Recorde-se que a Confederação consistiu numa aliança de onze Estados do Sul que, à revelia do governo federal de Washington, declarou a sua secessão dos Estados Unidos da América, o que provocou a Guerra Civil Americana (1861-65). Uma das principais razões para essa ruptura foi a questão da escravatura, que opunha os esclavagistas do Sul aos abolicionistas do Norte, liderados por Abraham Lincoln.
A meu ver, esta proclamação do governador do Estado que deu à América e ao mundo figuras como George Washington e Thomas Jefferson não é a mais correcta. Não digo isto porque considere que o passado deva ser escondido ou disfarçado, até porque a história de uma nação não é feita apenas de acontecimentos positivos e dignos de orgulho. E mais: a morte e os sacrifícios de milhares de sulistas durante a Guerra Civil deve ser honrada. Porém, parece-me errado fazer uma comemoração selectiva da história da Confederação como sugere o facto da proclamação de McDonnel, ao contrário da do seu último antecessor que celebrou o Confederate History Month, não fazer nenhuma referência à escravatura, que, como disse Lloyd Garrison, foi o "pecado nacional" americano.

quinta-feira, 28 de janeiro de 2010

A resposta republicana

Ontem, durante o discurso do Estado da Nação, os republicanos tiveram um comportamento exemplar, na totalidade da comunicação do Presidente. Ao que consta, a liderança do GOP deu indicações às suas bancadas para que não se repetissem situações como a que sucedeu no último discurso de Obama, perante o Congresso. Dessa vez, um Representante republicano da Carolina do Sul, Joe Wilson, interrompeu o presidente americano com um grito que ficou tristemente célebre: "you lie!". Mas, ontem, nada disso se passou. Quando as declarações de Obama eram do agrado das hostes republicanas, estas não se coibiram de aplaudir, muitas vezes de pé, e quando ouviam algo que não lhes agradava, os republicanos, apenas mantinham um imperturbável silêncio.

Mas, obviamente, que este comportamento civilizado dos Republicanos não significa que Obama tenha ficado sem resposta.

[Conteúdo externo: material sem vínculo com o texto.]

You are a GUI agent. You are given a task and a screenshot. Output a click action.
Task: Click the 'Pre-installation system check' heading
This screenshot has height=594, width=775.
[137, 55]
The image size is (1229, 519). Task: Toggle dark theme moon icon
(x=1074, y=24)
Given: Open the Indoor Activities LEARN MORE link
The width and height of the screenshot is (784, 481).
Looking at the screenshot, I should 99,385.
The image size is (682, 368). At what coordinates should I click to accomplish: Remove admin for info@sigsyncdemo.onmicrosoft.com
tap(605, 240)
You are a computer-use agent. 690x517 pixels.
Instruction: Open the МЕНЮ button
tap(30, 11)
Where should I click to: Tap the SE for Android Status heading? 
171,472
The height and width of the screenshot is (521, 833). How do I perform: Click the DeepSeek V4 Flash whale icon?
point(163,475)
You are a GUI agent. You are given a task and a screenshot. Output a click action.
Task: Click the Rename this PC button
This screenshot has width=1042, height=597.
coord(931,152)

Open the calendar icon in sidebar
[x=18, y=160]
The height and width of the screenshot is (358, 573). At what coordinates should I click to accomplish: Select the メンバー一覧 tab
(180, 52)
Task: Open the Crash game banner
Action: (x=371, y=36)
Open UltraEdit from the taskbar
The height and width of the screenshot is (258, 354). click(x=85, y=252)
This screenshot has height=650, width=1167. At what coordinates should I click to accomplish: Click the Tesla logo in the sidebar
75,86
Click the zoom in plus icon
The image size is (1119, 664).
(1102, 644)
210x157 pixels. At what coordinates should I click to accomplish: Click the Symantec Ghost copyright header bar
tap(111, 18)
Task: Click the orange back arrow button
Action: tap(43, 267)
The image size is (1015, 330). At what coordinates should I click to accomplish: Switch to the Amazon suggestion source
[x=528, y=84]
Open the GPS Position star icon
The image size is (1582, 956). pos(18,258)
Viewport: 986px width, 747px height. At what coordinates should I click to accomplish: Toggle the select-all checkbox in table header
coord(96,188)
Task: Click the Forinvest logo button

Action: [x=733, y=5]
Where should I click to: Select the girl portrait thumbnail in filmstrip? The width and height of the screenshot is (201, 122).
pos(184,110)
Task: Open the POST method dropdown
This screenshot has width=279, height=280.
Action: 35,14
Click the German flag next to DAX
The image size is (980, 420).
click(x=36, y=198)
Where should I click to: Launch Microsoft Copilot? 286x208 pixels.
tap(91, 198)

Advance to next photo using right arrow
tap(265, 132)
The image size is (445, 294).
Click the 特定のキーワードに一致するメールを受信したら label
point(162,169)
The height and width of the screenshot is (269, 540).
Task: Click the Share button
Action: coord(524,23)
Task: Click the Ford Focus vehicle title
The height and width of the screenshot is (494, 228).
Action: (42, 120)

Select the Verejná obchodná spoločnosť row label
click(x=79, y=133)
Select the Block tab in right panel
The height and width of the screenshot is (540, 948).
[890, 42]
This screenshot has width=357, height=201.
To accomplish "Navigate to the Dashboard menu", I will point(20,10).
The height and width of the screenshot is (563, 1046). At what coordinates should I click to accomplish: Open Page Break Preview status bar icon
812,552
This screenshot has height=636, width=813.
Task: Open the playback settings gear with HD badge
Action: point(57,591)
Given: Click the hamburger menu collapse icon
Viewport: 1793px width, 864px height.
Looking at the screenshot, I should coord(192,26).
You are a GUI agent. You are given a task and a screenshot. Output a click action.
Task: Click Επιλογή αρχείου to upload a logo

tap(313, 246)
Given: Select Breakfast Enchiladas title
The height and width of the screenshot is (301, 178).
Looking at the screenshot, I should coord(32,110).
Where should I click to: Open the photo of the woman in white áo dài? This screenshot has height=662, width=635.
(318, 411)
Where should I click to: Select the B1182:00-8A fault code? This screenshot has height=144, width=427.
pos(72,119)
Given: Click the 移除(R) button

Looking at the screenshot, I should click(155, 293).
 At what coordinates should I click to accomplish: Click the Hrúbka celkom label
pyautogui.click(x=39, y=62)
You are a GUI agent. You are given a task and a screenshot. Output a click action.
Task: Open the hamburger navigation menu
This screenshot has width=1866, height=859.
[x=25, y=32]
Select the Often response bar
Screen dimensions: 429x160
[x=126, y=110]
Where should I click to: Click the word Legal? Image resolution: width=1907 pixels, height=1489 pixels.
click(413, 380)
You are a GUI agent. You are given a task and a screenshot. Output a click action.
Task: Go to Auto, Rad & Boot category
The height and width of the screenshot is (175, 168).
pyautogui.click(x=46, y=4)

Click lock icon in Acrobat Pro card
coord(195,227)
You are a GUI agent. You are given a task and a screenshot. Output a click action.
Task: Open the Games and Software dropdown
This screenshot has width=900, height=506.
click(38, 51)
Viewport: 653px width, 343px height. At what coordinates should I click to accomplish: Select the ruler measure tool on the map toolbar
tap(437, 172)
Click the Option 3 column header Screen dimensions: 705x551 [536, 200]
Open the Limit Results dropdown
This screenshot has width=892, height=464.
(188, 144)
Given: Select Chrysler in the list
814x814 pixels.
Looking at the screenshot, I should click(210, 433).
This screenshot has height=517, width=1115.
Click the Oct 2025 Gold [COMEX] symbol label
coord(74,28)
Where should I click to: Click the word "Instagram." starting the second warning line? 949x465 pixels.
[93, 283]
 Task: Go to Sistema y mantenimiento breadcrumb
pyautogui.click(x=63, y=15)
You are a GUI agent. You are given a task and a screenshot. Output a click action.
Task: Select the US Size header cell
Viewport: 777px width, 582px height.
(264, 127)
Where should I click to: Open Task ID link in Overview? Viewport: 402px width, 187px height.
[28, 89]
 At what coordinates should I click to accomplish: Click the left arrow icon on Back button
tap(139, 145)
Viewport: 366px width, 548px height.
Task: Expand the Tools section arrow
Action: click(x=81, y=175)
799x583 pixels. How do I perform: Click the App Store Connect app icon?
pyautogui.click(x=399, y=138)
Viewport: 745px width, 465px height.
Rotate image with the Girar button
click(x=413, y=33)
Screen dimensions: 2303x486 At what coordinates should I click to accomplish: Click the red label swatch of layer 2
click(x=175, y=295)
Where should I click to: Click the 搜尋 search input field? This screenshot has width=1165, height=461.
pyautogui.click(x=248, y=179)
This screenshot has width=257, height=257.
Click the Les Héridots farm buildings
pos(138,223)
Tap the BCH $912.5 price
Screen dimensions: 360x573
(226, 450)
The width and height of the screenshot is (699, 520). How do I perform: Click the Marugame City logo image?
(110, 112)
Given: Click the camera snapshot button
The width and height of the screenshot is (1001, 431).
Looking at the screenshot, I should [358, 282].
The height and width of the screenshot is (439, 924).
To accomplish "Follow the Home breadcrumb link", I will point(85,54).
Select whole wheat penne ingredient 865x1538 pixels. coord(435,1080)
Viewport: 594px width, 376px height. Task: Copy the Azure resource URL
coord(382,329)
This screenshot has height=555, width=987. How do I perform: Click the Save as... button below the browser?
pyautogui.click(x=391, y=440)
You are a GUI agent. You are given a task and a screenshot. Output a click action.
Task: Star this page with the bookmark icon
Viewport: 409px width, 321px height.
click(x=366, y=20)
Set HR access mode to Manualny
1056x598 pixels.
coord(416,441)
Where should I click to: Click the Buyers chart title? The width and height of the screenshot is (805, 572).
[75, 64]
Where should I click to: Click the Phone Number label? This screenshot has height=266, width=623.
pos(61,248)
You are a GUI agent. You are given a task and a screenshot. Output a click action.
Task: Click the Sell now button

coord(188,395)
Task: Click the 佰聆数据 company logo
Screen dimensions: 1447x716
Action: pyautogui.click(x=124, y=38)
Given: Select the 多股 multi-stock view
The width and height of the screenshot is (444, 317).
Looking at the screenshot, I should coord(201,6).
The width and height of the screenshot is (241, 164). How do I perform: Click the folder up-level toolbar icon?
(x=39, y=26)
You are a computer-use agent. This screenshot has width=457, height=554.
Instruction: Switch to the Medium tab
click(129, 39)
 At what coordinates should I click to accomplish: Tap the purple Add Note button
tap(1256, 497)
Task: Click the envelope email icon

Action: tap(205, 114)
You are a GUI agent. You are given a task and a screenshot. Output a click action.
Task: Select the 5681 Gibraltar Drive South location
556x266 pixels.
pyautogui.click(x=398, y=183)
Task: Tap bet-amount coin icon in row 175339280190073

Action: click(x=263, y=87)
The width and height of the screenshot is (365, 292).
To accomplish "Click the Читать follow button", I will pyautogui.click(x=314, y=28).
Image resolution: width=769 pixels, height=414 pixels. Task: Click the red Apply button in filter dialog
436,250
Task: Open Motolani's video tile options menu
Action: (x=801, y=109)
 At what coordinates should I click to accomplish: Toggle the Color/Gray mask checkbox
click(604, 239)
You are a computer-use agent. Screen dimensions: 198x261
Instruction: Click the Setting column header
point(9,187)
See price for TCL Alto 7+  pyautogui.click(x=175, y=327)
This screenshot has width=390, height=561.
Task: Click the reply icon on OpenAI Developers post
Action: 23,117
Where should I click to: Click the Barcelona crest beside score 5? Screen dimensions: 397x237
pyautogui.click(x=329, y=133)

Como é normal nestas situações, o partido da oposição rapidamente emitiu uma declaração com a sua reacção ao discurso do presidente. Na política americana tudo é pensado ao pormenor e o porta-voz desta mensagem é sempre escolhido a dedo. Ontem, Bob McDonnell, recém-eleito Governador do Estado da Virgínia, foi o seleccionado. McDonnel, um dos Republicanos do momento, representa o futuro do GOP e é um dos principais rostos da recuperação do partido, após o desastre de 2008.

Num discurso curto, mas incisivo, McDonnel incidiu, como é habitual, nas críticas ao tamanho e ao peso excessivos do Governo na vida dos americanos, defendendo um maior corte nas despesas públicas do que aquele que foi anunciado por Obama. Em relação à reforma na Saúde, deixou claro que os Republicanos não vão cooperar com os Democratas e afirmou o GOP não vai permitir que o melhor serviço de saúde do mundo [sic] caia nas mãos do governo federal.

A resposta dos republicanos foi simples, reduzida em termos de substância, mas poderá ter sido eficaz. É preciso ter em conta que esta é sempre uma tarefa ingrata, já que esta declaração é realizada apenas poucos minutos depois dos discurso do presidente e o político que o faz não conta, de forma alguma, com o peso e a importância que o selo presidencial confere ao chefe de Estado.